Hangman & the Rainmaker

180 gram LP in gatefold sleeve

The psyche-melodic guitar swirls of Oska Wald and the alluring back-up vocals of MTN GRL elevate his wry croon, not quite country but not quite contrary. Something like if Lee Hazlewood and John Prine both wanted to buy the same vintage lamp…

Big Daddy Mugglestone is back, with his first full-length solo release in over 2 decades!  Rumi Sounds is proud to present this collection of songs about Life, Love, and God that really embody the idea of Americana Gothic. The songs are dark but not bleak, giving a glimpse of forgiveness…even the 12-minute long murder ballad for which the album is named is still a love song. 

With a mixed band of Denver and Berlin-based friends, Mugglestone steps out of the shadowy depths to create a record you and yr auntie could listen to while doing the dishes or lounging on the sofa on a rainy day. 

Liner Notes (by Al Burian)

Who is Big Daddy Mugglestone and why is he following me?

That word is invoked in its old-fashioned sinister sense, the rustling of a shadowy lurker in the shrubs outside the apartment complex, the disembodied hiss of three hundred unanswered phone calls and nothing but heavy breathing on the voicemail. Hello? Who is this? Why me?

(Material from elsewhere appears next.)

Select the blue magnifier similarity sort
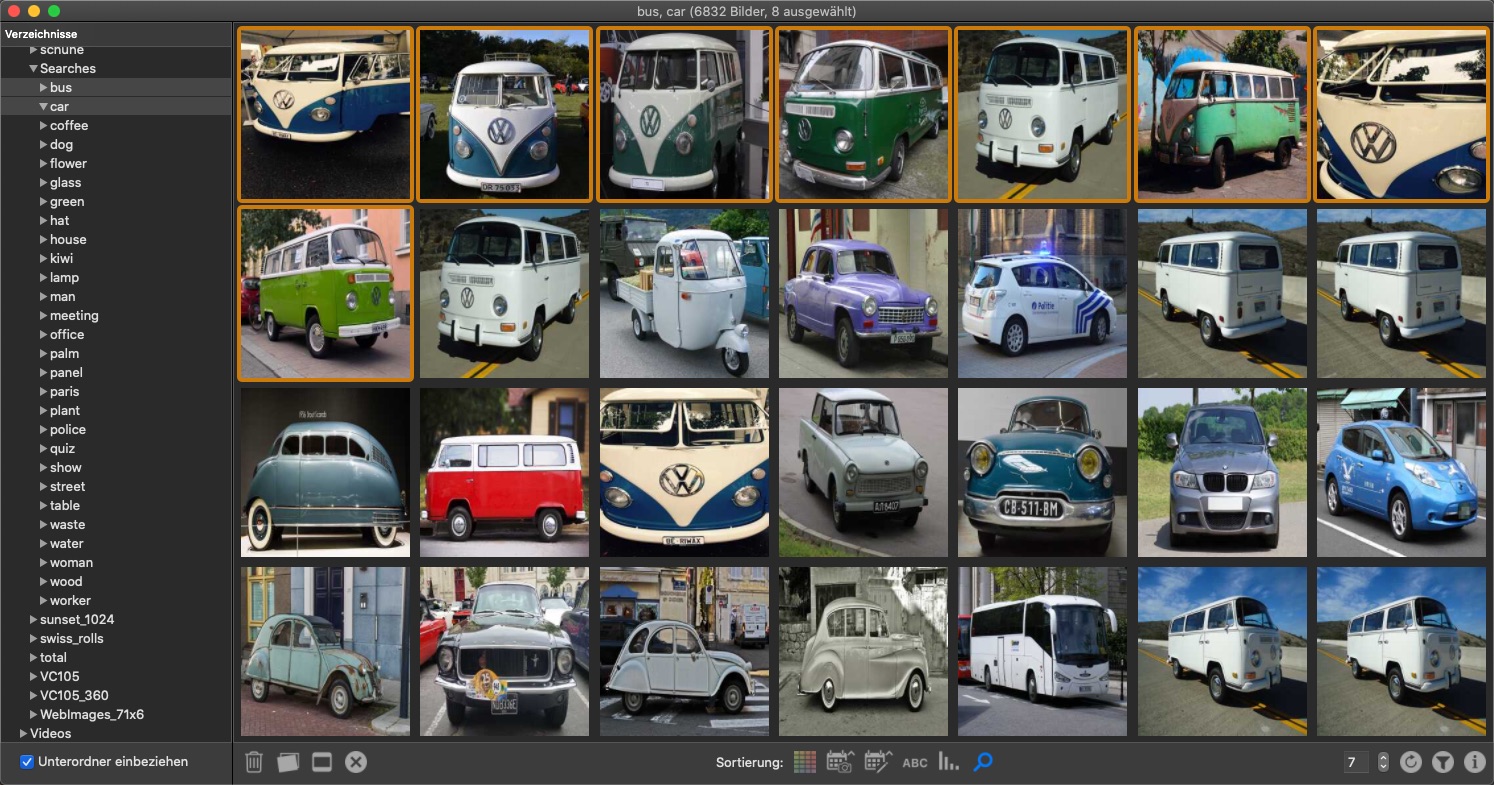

Big Daddy Mugglestone, born in the free and unconquered lands between German and Japanese occupied America in Philip K. Dick’s Man in the High Castle; a child prodigy at drumming on the table in his high school cafeteria, with a PhD in arson and serial killing already in elementary school, plus the sweetest crooning alto you’ve ever heard if you’re lucky enough to catch him in a good mood and singing Patsy Cline. A gnostic mystic with a heart of gold, he made his name as a DJ who could spin records with one arm tied behind his back, this altruistic antic designed to prove to us all that what we perceive as consensus reality is merely an illusion created by the great deceiver, the angel of light, the blind idiot god. A prolific performer, Mugglestone travelled the world playing music all through the early years of the 21st century, and by an improbable set of circumstances finally landed in Berlin, where he is currently trapped forever and mostly hangs out with Italians.

The Mugglestone I know, with the twinkling eyes and cut-throat humor, is hidden on this record. There are some sad songs here, raw and honest in their emotion. That might make the listener uncomfortable: we want to laugh and be entertained. We want the reptilian guffaws that chortle in our throats when we watch videos of a squirrel falling out of a tree or a bird hitting a window pane. We want to point fingers; We don’t want a sincere conversation leading to enlightenment. Who is Big Daddy Mugglestone, and who is following who? In our debased contemporary times, that question might even have the ring of normalcy, imply a positive state of affairs; “following” being a kind of shorthand code for virtualized intimacy and a promise of potential interest; at the very least it might invoke smiley faces and upward thumb icons exchanged. We sit alone in our cages, terrified to expose the raw sucked thumb of our scalded, third-degree-burned inner child. That’s why people tremble when Big Daddy Mugglestone saunters in, singing his crib-death lullabies, wearing his heart on his sleeve where everyone can see it gushing, bleeding all over the disaffected zeitgeist. Because that’s not cool. It’s real.